Below are some entries. Reproduce them word for word.

*** Begin section ***

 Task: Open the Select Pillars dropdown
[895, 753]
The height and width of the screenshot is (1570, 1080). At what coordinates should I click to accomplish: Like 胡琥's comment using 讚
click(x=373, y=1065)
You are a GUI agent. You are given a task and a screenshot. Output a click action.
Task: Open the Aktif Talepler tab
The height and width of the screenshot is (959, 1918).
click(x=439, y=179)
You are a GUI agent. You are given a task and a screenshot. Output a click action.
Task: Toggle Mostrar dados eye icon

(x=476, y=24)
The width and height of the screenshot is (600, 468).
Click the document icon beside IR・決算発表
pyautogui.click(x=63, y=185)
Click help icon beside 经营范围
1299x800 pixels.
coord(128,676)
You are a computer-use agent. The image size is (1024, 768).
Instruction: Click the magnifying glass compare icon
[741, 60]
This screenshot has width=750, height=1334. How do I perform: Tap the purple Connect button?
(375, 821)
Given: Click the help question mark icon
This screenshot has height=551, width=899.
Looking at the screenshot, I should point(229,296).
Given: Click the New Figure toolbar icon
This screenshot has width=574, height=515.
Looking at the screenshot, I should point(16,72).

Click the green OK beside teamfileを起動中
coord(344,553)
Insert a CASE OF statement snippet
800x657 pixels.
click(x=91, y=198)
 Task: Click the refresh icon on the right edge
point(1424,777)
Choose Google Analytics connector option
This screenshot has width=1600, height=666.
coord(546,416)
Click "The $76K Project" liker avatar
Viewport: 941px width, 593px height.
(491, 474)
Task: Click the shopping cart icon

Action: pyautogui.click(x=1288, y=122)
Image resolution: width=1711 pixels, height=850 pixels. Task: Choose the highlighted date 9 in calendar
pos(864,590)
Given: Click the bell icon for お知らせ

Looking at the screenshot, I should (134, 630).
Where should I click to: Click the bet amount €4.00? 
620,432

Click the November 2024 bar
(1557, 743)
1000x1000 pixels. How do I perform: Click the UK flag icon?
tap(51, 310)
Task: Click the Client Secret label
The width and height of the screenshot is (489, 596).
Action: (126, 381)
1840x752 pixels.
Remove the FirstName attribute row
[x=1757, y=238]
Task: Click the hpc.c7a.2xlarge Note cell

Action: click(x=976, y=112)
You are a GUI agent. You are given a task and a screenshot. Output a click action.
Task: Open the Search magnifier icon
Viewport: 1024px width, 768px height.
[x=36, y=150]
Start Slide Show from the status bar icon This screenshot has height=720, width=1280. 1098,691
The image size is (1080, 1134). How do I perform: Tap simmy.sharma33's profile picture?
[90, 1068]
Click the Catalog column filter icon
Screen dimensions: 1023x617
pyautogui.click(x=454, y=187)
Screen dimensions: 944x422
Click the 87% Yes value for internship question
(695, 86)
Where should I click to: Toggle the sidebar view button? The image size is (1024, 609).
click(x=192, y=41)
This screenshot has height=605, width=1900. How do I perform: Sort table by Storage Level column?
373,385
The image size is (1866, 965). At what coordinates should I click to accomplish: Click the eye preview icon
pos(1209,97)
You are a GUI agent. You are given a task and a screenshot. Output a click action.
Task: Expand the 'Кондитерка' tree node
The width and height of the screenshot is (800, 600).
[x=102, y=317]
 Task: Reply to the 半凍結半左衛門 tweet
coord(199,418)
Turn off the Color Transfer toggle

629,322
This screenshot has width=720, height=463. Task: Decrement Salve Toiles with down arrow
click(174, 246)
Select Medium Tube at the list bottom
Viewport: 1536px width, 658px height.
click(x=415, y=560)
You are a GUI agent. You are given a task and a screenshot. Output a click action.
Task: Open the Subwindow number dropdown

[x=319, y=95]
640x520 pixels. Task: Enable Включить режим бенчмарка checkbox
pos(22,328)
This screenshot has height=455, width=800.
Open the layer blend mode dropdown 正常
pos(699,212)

*** End section ***

◆ **EXERCISE RESULT**:
 Task: Open the Select Pillars dropdown
[895, 753]
The height and width of the screenshot is (1570, 1080). At what coordinates should I click to accomplish: Like 胡琥's comment using 讚
click(x=373, y=1065)
You are a GUI agent. You are given a task and a screenshot. Output a click action.
Task: Open the Aktif Talepler tab
The height and width of the screenshot is (959, 1918).
click(x=439, y=179)
You are a GUI agent. You are given a task and a screenshot. Output a click action.
Task: Toggle Mostrar dados eye icon

(x=476, y=24)
The width and height of the screenshot is (600, 468).
Click the document icon beside IR・決算発表
pyautogui.click(x=63, y=185)
Click help icon beside 经营范围
1299x800 pixels.
coord(128,676)
You are a computer-use agent. The image size is (1024, 768).
Instruction: Click the magnifying glass compare icon
[741, 60]
This screenshot has width=750, height=1334. How do I perform: Tap the purple Connect button?
(375, 821)
Given: Click the help question mark icon
This screenshot has height=551, width=899.
Looking at the screenshot, I should point(229,296).
Given: Click the New Figure toolbar icon
This screenshot has width=574, height=515.
Looking at the screenshot, I should point(16,72).

Click the green OK beside teamfileを起動中
coord(344,553)
Insert a CASE OF statement snippet
800x657 pixels.
click(x=91, y=198)
 Task: Click the refresh icon on the right edge
point(1424,777)
Choose Google Analytics connector option
This screenshot has width=1600, height=666.
coord(546,416)
Click "The $76K Project" liker avatar
Viewport: 941px width, 593px height.
(491, 474)
Task: Click the shopping cart icon

Action: pyautogui.click(x=1288, y=122)
Image resolution: width=1711 pixels, height=850 pixels. Task: Choose the highlighted date 9 in calendar
pos(864,590)
Given: Click the bell icon for お知らせ

Looking at the screenshot, I should (134, 630).
Where should I click to: Click the bet amount €4.00? 
620,432

Click the November 2024 bar
(1557, 743)
1000x1000 pixels. How do I perform: Click the UK flag icon?
tap(51, 310)
Task: Click the Client Secret label
The width and height of the screenshot is (489, 596).
Action: (126, 381)
1840x752 pixels.
Remove the FirstName attribute row
[x=1757, y=238]
Task: Click the hpc.c7a.2xlarge Note cell

Action: click(x=976, y=112)
You are a GUI agent. You are given a task and a screenshot. Output a click action.
Task: Open the Search magnifier icon
Viewport: 1024px width, 768px height.
[x=36, y=150]
Start Slide Show from the status bar icon This screenshot has height=720, width=1280. 1098,691
The image size is (1080, 1134). How do I perform: Tap simmy.sharma33's profile picture?
[90, 1068]
Click the Catalog column filter icon
Screen dimensions: 1023x617
pyautogui.click(x=454, y=187)
Screen dimensions: 944x422
Click the 87% Yes value for internship question
(695, 86)
Where should I click to: Toggle the sidebar view button? The image size is (1024, 609).
click(x=192, y=41)
This screenshot has height=605, width=1900. How do I perform: Sort table by Storage Level column?
373,385
The image size is (1866, 965). At what coordinates should I click to accomplish: Click the eye preview icon
pos(1209,97)
You are a GUI agent. You are given a task and a screenshot. Output a click action.
Task: Expand the 'Кондитерка' tree node
The width and height of the screenshot is (800, 600).
[x=102, y=317]
 Task: Reply to the 半凍結半左衛門 tweet
coord(199,418)
Turn off the Color Transfer toggle

629,322
This screenshot has width=720, height=463. Task: Decrement Salve Toiles with down arrow
click(174, 246)
Select Medium Tube at the list bottom
Viewport: 1536px width, 658px height.
click(x=415, y=560)
You are a GUI agent. You are given a task and a screenshot. Output a click action.
Task: Open the Subwindow number dropdown

[x=319, y=95]
640x520 pixels. Task: Enable Включить режим бенчмарка checkbox
pos(22,328)
This screenshot has height=455, width=800.
Open the layer blend mode dropdown 正常
pos(699,212)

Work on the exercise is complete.